In beta thalassemia major, there is absent or severely reduced production of beta globin chains, leading to an excess of alpha chains. In beta-thalassemia minor, reduced beta-globin chain production results in excess alpha chains. In alpha thalassemia, silent carriers and trait carriers have reduced alpha-globin chain production, with varying degrees of chain imbalance. HbH disease features a significant decrease in alpha-globin chains, leading to an excess of beta-globin chains. Homozygous alpha thalassemia results in the absence of alpha chains, producing incompatible levels of gamma chains.

Recall the morphological class of anemia associated with thalassemia.

Thalassemia is associated with microcytic hypochromic anemia, characterized by smaller-than-normal red blood cells and decreased hemoglobin content.

Summarize characteristics of hemoglobin F.

Hemoglobin F (fetal hemoglobin) is the primary hemoglobin produced during fetal development, consisting of two alpha and two gamma chains.

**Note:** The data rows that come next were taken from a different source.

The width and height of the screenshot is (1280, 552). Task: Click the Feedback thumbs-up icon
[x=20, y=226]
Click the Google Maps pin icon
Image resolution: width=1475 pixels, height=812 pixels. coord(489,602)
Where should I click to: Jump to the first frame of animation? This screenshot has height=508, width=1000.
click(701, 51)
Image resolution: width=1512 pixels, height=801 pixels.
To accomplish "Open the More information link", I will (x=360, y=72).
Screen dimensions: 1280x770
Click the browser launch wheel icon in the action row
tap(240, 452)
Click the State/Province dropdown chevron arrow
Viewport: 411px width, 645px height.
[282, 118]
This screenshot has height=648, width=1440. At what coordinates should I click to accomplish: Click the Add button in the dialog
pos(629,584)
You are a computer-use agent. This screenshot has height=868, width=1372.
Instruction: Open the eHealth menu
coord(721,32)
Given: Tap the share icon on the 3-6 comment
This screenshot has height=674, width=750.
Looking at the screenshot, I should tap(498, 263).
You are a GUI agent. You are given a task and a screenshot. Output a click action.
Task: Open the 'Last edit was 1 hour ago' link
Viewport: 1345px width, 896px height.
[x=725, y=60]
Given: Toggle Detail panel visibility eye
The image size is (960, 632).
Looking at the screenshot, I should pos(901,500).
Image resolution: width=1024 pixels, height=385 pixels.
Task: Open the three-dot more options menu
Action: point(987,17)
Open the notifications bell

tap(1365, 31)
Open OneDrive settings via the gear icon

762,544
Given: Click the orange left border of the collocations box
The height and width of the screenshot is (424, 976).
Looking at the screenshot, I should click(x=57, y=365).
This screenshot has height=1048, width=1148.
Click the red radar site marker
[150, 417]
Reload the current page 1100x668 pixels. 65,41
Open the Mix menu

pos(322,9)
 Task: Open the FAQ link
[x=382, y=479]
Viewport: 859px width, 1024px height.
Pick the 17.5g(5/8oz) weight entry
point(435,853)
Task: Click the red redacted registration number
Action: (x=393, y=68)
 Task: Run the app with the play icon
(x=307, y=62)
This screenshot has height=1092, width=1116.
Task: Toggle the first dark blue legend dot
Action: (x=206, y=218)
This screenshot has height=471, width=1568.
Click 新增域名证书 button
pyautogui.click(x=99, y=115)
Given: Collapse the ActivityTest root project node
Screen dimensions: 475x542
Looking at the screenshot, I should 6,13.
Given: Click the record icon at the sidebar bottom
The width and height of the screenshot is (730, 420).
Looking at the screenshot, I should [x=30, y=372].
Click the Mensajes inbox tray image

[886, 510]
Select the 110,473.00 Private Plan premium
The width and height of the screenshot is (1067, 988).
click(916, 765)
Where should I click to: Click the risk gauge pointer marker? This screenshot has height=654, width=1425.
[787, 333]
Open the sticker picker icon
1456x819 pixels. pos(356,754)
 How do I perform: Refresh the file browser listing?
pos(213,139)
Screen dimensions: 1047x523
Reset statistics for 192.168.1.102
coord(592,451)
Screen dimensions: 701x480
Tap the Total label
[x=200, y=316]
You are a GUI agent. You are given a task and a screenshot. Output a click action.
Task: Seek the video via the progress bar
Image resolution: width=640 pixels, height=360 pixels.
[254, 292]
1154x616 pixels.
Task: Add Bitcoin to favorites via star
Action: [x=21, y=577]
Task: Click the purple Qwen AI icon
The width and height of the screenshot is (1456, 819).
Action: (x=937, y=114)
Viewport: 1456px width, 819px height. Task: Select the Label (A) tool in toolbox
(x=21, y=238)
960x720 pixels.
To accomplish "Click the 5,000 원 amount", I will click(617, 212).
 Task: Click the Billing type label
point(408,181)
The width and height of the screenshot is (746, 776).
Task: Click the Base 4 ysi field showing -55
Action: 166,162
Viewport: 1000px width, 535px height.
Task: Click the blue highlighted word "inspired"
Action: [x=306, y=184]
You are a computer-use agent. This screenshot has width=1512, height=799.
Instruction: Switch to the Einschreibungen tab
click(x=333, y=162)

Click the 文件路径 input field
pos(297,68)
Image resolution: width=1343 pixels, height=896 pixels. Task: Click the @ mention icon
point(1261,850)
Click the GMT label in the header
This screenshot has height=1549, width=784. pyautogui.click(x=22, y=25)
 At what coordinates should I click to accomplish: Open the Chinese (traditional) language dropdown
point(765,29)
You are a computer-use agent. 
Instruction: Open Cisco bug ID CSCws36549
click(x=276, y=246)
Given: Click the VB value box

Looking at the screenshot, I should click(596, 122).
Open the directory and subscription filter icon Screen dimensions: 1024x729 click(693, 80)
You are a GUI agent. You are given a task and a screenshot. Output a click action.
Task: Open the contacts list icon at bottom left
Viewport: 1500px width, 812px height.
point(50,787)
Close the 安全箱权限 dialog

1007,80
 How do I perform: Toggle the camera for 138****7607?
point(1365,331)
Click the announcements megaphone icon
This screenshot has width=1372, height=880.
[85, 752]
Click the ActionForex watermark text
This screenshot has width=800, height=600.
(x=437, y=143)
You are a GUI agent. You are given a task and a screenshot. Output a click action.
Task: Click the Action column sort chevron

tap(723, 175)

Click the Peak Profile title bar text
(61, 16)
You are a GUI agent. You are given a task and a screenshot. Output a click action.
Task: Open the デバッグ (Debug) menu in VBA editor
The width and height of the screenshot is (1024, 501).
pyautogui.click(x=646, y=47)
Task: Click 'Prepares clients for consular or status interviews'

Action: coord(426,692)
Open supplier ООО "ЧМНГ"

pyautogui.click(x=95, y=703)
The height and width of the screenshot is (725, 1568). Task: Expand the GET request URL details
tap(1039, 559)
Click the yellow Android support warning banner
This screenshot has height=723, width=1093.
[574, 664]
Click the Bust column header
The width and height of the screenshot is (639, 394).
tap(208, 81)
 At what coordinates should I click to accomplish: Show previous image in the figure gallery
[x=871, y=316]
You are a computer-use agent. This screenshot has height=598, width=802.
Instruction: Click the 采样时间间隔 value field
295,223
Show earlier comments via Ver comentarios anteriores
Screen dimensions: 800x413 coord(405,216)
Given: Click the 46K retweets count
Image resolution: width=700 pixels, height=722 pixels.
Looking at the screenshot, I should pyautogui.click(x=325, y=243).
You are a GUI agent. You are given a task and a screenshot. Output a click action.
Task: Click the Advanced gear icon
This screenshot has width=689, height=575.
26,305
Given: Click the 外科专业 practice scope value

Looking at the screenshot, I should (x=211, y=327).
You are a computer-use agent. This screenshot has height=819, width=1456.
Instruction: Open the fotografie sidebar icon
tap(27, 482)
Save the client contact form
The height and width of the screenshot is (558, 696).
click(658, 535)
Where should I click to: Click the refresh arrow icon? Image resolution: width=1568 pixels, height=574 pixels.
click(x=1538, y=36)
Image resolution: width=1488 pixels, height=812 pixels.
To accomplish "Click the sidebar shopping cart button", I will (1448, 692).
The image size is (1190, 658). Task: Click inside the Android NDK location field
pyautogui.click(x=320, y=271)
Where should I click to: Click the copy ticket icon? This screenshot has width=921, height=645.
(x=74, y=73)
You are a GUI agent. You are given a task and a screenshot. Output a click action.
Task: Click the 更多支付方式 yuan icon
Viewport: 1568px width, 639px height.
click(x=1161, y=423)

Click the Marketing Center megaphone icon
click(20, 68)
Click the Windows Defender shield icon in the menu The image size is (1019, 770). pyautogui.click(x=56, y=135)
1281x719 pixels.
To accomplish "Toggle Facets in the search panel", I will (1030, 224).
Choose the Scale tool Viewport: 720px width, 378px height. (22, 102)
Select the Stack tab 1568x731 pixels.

It has a higher affinity for oxygen compared to adult hemoglobin, facilitating oxygen transport from the mother to the fetus.

Compare the presence of HbF in HPFH vs. that of thalassemia.

Elevated levels of HbF characterize hereditary persistence of fetal hemoglobin (HPFH), while thalassemia typically shows reduced HbF levels due to impaired globin chain production.

Explain the purpose and principle of the Kleihauer Betke test.

The Kleihauer-Betke test is used to detect and quantify fetal hemoglobin in maternal blood, helping to assess fetal-maternal hemorrhage. It uses an acid elution technique to differentiate fetal red blood cells from maternal red blood cells based on their resistance to acid.

Categorize as to their morphological classification each of the hemoglobinopathies and thalassemia.

Hemoglobinopathies and thalassemias can be classified into various morphological types based on the structural abnormalities of the hemoglobin molecule and the patterns of hemoglobin production. This includes alterations such as sickle cell disease, beta-thalassemia, and alpha-thalassemia, which affect red blood cell morphology as seen in blood smears.

Summarize the most characteristic findings for each of the anemias studied in this lesson.

Characteristic findings include microcytic hypochromic anemia in iron deficiency anemia, normocytic anemia in acute blood loss, and megaloblastic anemia featuring macrocytic cells, often due to vitamin B12 or folate deficiency.